- Instruction -
Can you copy the records from the line with "The image size is (597, 533)." to the line with "pos(431,89)", keeping the requests, and raise every number in the answers (the coordinates and any viewport sizes given there) by 79?

_ _ _ _ _

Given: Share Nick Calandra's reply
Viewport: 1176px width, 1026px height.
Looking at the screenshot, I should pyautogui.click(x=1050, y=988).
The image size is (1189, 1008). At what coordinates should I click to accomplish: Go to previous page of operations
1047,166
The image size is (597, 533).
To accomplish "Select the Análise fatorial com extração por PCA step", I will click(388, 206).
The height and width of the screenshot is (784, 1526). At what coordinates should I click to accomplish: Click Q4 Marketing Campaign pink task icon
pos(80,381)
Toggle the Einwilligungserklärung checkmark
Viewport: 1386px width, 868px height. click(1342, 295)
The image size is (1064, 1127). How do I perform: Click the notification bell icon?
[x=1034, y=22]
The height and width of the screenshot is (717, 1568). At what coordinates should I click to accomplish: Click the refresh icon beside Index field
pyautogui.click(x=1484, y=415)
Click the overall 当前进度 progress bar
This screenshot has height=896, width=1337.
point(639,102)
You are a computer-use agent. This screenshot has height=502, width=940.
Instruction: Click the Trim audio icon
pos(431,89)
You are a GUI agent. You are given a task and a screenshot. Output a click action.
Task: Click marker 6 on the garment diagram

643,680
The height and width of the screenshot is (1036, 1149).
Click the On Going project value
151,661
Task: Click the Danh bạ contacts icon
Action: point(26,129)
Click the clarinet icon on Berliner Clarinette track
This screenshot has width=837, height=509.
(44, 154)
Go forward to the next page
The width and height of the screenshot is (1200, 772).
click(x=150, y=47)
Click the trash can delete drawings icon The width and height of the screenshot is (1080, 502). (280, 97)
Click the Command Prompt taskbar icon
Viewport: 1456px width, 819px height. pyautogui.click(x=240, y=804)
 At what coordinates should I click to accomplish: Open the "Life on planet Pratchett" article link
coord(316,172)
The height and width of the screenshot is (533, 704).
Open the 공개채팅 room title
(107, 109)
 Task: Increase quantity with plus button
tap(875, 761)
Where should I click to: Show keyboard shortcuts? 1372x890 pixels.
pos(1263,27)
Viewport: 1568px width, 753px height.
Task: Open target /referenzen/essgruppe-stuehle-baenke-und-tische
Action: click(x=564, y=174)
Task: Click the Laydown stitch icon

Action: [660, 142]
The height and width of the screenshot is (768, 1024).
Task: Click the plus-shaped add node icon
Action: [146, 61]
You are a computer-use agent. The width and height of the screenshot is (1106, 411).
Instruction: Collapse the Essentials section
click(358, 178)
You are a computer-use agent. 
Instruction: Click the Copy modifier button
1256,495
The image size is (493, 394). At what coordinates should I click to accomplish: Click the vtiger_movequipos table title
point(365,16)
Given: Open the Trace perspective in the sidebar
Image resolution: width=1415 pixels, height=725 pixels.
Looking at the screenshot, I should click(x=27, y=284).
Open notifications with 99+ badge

_ _ _ _ _

- Answer for this exercise -
The image size is (597, 533).
To accomplish "Select the Análise fatorial com extração por PCA step", I will click(467, 285).
The height and width of the screenshot is (784, 1526). At what coordinates should I click to accomplish: Click Q4 Marketing Campaign pink task icon
pos(159,460)
Toggle the Einwilligungserklärung checkmark
Viewport: 1465px width, 947px height. click(1421, 374)
The image size is (1064, 1127). How do I perform: Click the notification bell icon?
[x=1113, y=101]
The height and width of the screenshot is (717, 1568). At what coordinates should I click to accomplish: Click the refresh icon beside Index field
pyautogui.click(x=1563, y=494)
Click the overall 当前进度 progress bar
This screenshot has height=896, width=1337.
point(718,181)
You are a computer-use agent. This screenshot has height=502, width=940.
Instruction: Click the Trim audio icon
pos(510,168)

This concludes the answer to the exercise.